French textile workers dump toxic acid over jobs
GIVET - French emergency services battled yesterday to seal off a stream near the Belgian border after desperate textile workers dumped sulphuric acid in a fight to stave off layoffs after a factory closure.
Toiling throughout the day, rescue workers threw down sand barriers to prevent leaks from the stream, turned blood red by several thousand litres of the toxic acid, into the Meuse river that also weaves through the Benelux countries.
The government appealed for calm and said the 152 employees who had barricaded themselves into the Cellatex factory in Givet when it went into liquidation on July 5 could not take the innocent people of the surrounding areas hostage.
Inside the premises, the protesting employees - who have also threatened to blow up the plant - kept a nervous vigil as the acid spill grabbed nationwide attention. The site itself, the last viscose production plant in France, looked more like a battle zone than a factory.

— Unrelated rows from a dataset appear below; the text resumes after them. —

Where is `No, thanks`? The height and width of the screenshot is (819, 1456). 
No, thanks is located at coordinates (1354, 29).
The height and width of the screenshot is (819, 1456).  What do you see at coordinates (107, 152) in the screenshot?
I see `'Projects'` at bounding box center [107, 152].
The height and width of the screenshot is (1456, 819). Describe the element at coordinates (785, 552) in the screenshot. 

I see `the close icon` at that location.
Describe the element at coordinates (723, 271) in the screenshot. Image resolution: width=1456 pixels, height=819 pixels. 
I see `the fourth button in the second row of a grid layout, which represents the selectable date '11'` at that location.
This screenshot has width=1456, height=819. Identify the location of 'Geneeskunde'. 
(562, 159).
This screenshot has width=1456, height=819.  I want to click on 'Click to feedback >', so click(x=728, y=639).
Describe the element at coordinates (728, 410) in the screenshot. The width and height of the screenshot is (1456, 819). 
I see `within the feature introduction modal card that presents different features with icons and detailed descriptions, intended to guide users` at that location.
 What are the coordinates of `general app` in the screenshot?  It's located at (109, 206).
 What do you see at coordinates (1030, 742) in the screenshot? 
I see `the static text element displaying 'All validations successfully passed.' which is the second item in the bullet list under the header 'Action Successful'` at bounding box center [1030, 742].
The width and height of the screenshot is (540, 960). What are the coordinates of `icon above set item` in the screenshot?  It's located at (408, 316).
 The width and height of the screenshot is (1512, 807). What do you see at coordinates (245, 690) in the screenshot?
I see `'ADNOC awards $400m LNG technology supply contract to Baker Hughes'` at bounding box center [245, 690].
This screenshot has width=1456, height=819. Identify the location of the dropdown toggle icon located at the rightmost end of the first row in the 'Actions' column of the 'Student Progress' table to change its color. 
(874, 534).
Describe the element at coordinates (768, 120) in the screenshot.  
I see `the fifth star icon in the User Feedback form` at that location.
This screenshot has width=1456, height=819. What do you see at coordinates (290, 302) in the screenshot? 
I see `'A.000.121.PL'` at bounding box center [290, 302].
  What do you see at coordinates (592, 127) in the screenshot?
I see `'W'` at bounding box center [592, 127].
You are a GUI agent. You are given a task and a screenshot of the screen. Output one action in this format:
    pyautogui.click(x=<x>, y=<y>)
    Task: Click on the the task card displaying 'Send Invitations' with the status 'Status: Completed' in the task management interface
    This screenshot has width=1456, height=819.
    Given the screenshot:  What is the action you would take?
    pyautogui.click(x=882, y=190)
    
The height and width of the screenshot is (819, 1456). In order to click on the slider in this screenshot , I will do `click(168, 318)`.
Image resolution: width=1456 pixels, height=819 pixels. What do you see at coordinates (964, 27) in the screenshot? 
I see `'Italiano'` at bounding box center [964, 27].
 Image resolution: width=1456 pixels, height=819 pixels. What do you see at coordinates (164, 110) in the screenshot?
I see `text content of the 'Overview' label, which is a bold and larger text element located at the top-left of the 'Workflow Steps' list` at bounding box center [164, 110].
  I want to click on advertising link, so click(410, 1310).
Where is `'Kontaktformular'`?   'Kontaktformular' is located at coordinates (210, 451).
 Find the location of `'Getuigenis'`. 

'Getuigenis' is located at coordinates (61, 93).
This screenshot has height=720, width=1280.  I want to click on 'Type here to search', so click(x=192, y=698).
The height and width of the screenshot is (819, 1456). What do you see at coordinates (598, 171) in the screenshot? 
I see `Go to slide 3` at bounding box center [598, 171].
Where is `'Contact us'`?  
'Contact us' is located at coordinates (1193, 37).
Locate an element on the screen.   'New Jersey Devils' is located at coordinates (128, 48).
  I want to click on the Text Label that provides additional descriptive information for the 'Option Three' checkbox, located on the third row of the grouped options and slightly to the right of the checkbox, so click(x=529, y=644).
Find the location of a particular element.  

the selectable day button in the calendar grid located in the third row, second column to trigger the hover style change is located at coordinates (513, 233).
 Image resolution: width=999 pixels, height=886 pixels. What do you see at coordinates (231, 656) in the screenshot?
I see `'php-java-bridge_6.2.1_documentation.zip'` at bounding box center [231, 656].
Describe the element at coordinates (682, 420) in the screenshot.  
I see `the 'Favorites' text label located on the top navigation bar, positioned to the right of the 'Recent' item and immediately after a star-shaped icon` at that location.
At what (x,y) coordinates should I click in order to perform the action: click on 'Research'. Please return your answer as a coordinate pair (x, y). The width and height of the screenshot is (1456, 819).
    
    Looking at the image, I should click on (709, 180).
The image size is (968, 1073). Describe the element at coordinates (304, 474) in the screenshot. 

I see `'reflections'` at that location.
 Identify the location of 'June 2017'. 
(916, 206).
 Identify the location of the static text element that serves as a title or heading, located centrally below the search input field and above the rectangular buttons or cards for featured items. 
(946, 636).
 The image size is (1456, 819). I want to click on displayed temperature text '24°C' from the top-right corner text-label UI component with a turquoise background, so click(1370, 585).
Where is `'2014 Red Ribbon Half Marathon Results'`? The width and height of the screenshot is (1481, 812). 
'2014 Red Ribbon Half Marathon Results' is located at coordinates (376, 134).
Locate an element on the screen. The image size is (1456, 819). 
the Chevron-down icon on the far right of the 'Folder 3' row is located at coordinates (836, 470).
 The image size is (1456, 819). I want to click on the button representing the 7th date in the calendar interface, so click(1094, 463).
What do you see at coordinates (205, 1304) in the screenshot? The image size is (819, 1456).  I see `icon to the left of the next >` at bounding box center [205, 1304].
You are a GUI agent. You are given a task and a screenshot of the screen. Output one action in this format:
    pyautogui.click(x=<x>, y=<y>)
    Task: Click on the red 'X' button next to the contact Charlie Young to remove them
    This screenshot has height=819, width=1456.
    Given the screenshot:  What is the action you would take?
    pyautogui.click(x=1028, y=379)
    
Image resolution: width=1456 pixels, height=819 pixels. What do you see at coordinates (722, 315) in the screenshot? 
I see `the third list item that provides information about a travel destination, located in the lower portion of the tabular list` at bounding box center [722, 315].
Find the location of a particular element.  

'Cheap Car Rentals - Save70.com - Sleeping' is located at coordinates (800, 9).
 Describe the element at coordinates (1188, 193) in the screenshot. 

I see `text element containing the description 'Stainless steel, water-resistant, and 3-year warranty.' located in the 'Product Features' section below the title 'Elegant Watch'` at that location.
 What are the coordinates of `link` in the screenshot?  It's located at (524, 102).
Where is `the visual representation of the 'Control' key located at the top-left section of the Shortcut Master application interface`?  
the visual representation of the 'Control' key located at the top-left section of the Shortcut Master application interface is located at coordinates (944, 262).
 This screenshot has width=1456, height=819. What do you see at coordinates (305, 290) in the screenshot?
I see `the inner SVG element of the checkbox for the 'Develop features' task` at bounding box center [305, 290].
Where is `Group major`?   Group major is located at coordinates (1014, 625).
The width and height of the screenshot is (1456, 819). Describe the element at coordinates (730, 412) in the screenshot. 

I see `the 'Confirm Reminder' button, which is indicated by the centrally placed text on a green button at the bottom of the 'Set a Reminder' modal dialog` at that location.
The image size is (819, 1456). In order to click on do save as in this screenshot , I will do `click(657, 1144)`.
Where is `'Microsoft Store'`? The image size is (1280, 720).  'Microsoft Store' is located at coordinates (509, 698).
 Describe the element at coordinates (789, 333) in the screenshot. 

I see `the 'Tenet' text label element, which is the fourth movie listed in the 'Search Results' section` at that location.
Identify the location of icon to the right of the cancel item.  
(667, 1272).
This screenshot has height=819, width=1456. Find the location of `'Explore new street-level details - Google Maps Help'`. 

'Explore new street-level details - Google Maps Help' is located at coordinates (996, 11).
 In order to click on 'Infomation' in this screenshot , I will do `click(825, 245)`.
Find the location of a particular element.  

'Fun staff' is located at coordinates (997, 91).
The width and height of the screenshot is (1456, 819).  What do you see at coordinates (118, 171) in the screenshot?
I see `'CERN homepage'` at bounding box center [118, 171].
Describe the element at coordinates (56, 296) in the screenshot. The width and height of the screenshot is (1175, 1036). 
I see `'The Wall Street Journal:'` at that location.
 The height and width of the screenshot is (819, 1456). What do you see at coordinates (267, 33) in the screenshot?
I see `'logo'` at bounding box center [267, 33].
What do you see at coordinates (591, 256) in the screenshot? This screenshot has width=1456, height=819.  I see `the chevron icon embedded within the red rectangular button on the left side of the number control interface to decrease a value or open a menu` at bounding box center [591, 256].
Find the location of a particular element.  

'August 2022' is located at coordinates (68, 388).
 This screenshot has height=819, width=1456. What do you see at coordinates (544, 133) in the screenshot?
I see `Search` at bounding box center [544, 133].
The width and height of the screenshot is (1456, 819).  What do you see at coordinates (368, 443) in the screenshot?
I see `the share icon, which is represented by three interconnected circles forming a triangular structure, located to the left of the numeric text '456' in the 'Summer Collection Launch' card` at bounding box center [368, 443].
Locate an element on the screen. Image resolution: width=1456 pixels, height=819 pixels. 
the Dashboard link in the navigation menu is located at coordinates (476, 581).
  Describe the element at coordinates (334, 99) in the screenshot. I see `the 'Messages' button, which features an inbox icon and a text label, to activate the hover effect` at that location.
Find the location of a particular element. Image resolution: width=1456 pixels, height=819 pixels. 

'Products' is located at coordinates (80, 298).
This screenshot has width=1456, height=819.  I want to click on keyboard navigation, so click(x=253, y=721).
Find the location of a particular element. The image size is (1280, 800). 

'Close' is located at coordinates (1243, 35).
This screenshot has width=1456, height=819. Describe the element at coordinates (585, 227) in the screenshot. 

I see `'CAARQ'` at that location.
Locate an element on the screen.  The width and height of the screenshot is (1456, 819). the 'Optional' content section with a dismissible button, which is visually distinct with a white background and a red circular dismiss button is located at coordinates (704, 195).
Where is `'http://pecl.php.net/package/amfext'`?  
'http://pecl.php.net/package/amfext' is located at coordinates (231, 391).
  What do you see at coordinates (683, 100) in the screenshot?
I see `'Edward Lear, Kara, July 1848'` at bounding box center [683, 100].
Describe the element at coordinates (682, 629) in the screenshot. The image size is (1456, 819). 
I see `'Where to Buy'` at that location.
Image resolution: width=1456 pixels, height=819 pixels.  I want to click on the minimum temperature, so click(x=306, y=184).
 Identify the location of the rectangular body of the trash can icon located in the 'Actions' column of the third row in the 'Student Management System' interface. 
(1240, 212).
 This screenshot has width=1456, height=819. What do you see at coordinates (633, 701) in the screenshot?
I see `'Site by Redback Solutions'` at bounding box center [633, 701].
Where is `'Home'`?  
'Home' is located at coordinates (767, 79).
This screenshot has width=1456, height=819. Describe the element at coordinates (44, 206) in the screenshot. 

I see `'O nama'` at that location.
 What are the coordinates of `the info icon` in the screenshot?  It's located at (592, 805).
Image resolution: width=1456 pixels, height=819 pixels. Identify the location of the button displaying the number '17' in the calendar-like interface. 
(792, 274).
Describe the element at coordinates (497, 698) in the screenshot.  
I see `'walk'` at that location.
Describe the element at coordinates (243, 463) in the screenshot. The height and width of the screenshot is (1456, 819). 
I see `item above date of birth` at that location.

"Things could go bad, people here are ready to do anything," said security officer Remo Peza, a spokesman for employees at the factory in this tiny town, located on a finger of land in northern France that juts into Belgium.
As the long-running conflict finally hit the national TV news, politicians were quick to criticise the protesters drastic change of tactics, but stopped short of outright condemnation.
"The plight of the Cellatex staff is understandable...but it is not acceptable that the local population be taken hostage, no more those who live along the Meuse in Belgium and Holland," said French Interior Minister Jean-Pierre Chevenement.
"This is a sorry story on the labour front and something has to be done, the government is working on it," government spokesman Daniel Vaillant said.
"But nobody can endorse or countenance backing actions which threaten the health of fellow citizens. Even if their despair is understandable, they should stop and opt for dialogue."
THREAT TO BLOW IT ALL UP
Newspapers printed ominous headlines like "fatal blackmail" and "the pollution of despair", warning that the acid spill was a frightening phenomenon that might spread among those left by the wayside in Frances latest wave of economic prosperity.
The unemployment rate in the Givet region stands at about 22 percent and, like many parts of the old industrial north, is less well placed to gain from a strong upturn in economic growth which has been cutting the dole queues elsewhere.
Industrial disputes have got way out of hand in the past - angry fishermen once set fire to a local council chamber - but some newspapers saw the eco-vandalism as a more degenerate form of attack.
A hardcore group of Cellatex employees has threatened to blow up the factory, where tonnes of highly inflammable chemicals are stocked. The say the dumping of the sulphuric acid was only "phase one" of a battle plan.
Talks were set to resume with a local government official today on staff demands for far bigger redundancy payoffs and retraining aid.
The head of the emergency services on the spot, Jean-Jacques Guibaud, said his team had managed to confine the acid to the immediate vicinity. "There is no risk for the population, or the fauna and flora," he said.